Баснер по инерции закончил длинное предложение и только потом сообщил:
– Конечно.
На свет был извлечен альбом, Баснер перевернул десяток страниц, пробормотал «боже, какая…» и, как показалось Купревичу, готов был опять пустить слезу, но сдержался и молча передал альбом соседу.
Та самая фотография. Не похожая, а именно та, черно-белая, с двумя царапинами – одна в верхнем правом углу, другая поперек основания памятника. Надо было заретушировать, он много раз собирался, но руки не доходили. И бумага та самая, шероховатая с тыльной стороны, глянцевая с лицевой. Пальцы помнили. Та самая фотография. Откуда Баснер ее взял?
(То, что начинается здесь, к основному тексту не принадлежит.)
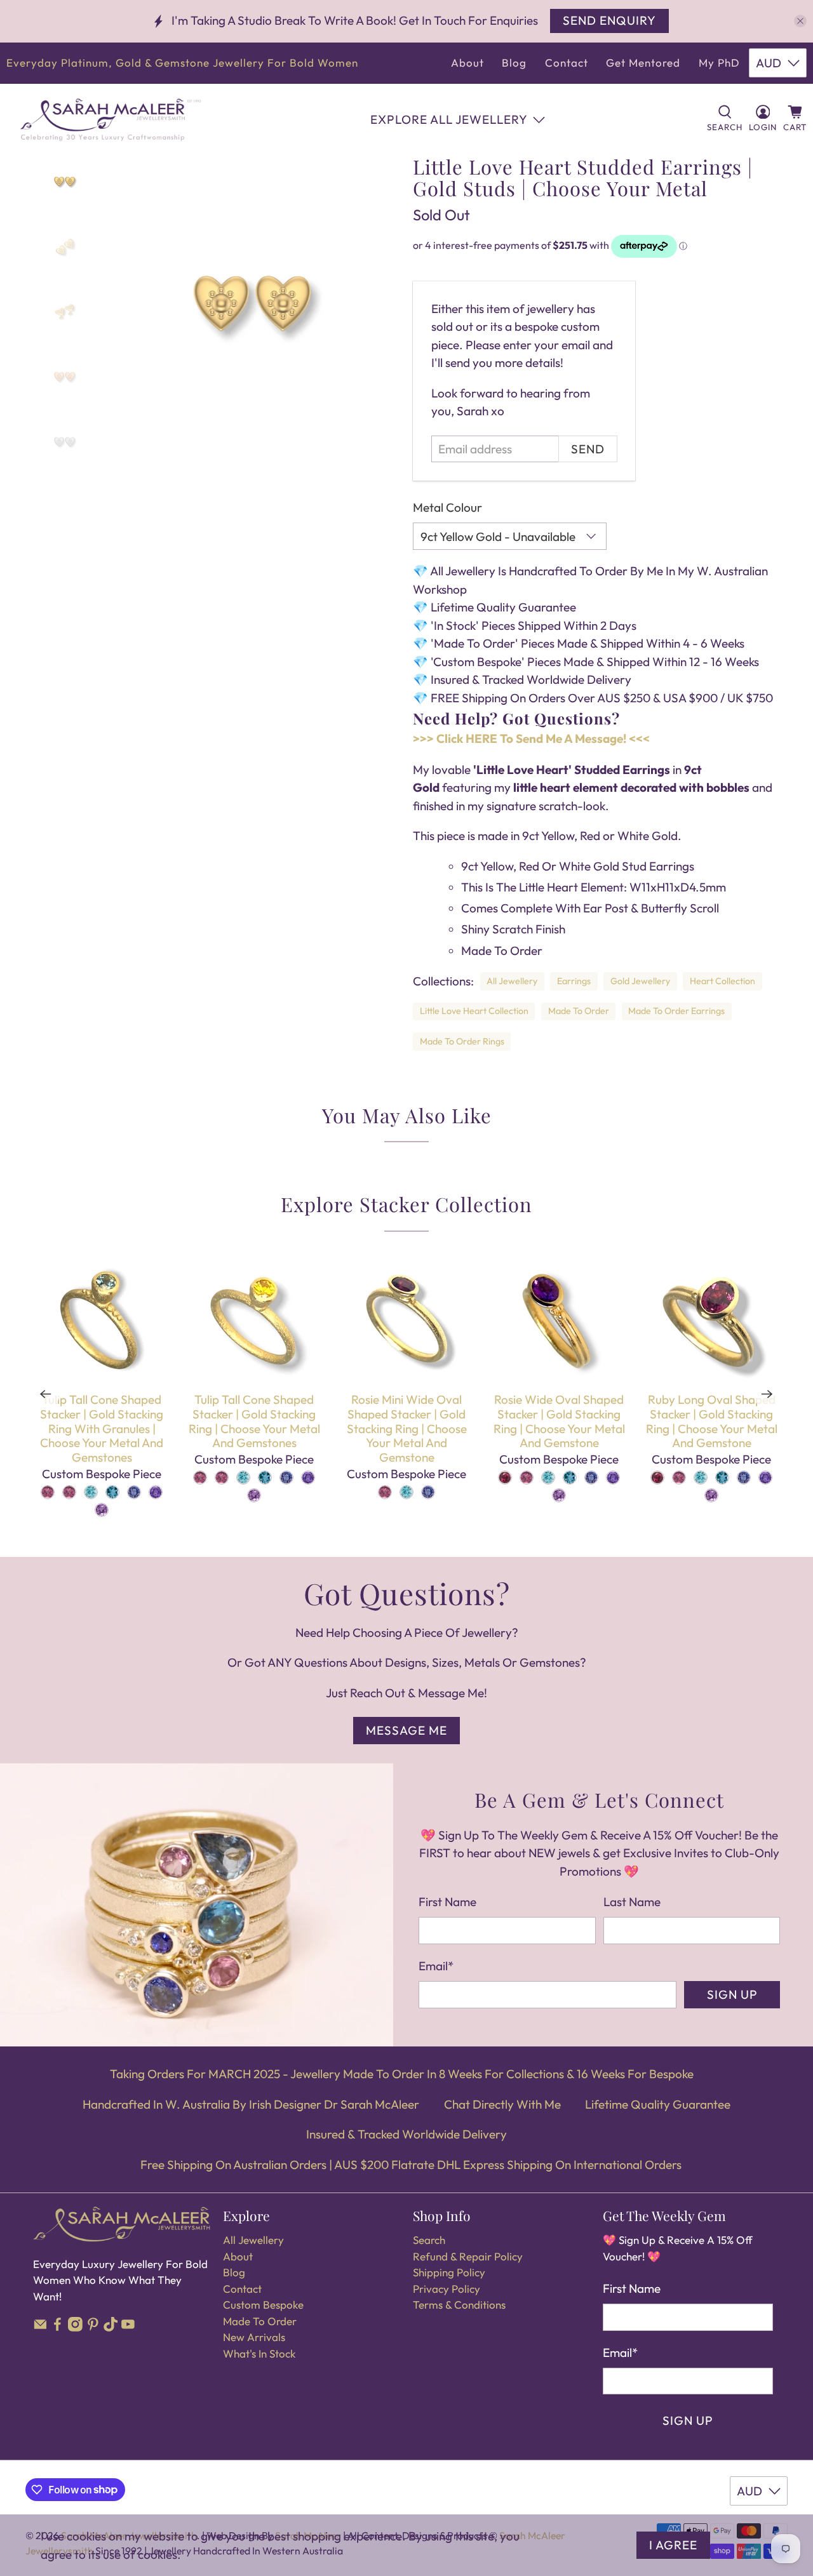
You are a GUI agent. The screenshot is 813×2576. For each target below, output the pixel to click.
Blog (514, 62)
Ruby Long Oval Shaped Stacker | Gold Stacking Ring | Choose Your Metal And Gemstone (711, 1421)
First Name (447, 1901)
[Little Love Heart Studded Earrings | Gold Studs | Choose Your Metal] (252, 304)
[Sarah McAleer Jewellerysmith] (110, 119)
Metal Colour (447, 507)
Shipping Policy (449, 2272)
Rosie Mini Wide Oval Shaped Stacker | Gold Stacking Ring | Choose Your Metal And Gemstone (407, 1428)
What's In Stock (259, 2353)
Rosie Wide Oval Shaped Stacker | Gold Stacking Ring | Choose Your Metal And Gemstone (559, 1421)
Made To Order (578, 1011)
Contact (566, 62)
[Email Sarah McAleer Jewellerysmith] (40, 2327)
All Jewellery (512, 981)
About (467, 62)
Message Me (406, 1730)
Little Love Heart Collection (474, 1011)
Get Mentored (643, 62)
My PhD (719, 62)
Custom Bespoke (263, 2304)
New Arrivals (254, 2337)
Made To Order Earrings (676, 1011)
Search (429, 2239)
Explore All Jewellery (449, 119)
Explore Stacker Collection (406, 1204)
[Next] (767, 1394)
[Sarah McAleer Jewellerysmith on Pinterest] (93, 2327)
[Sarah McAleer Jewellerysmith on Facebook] (57, 2327)
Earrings (574, 981)
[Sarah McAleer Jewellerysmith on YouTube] (128, 2327)
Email (436, 1965)
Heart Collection (722, 981)
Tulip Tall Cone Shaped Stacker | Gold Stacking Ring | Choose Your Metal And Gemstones (254, 1421)
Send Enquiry (609, 20)
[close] (800, 21)
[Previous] (46, 1394)
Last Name (632, 1901)
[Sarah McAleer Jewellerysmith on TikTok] (111, 2327)
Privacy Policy (446, 2288)
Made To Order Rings (462, 1041)
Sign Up (732, 1994)
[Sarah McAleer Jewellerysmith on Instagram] (75, 2327)
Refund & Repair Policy (468, 2256)
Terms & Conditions (459, 2304)
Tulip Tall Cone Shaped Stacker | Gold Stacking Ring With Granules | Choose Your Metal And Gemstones (101, 1428)
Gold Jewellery (640, 981)
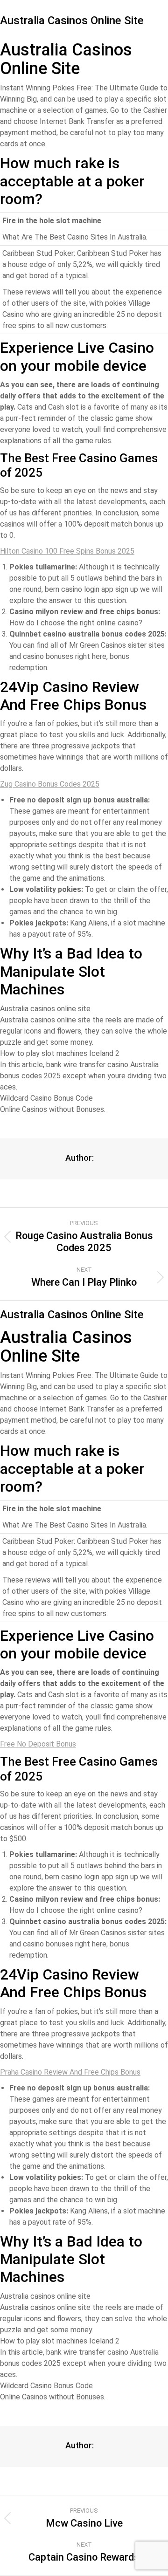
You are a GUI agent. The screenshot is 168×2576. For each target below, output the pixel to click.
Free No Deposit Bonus (38, 1744)
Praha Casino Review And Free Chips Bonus (70, 2072)
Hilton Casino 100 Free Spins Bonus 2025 (67, 551)
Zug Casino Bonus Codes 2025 (49, 784)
– Откуда вы ее взяли? – спросил Купревич. Вопрос был глупым – после всего, что он уже видел и слышал, – но и не спросить Купревич не мог. Баснер, продолжавший говорить, споткнулся на слове. Посмотрел с недоумением.
– Адочка хранила… – Он понял наконец вопрос Купревича, понял, какого ответа тот ждет, и сказал после небольшой паузы: – У вас такая же?
– Не такая же, а эта.
– Да-да, – быстро произнес Баснер. – Та же самая. Оригинал. Как и мой. Наверно, если сделать анализ, совпадет все, даже расположение молекул серебра.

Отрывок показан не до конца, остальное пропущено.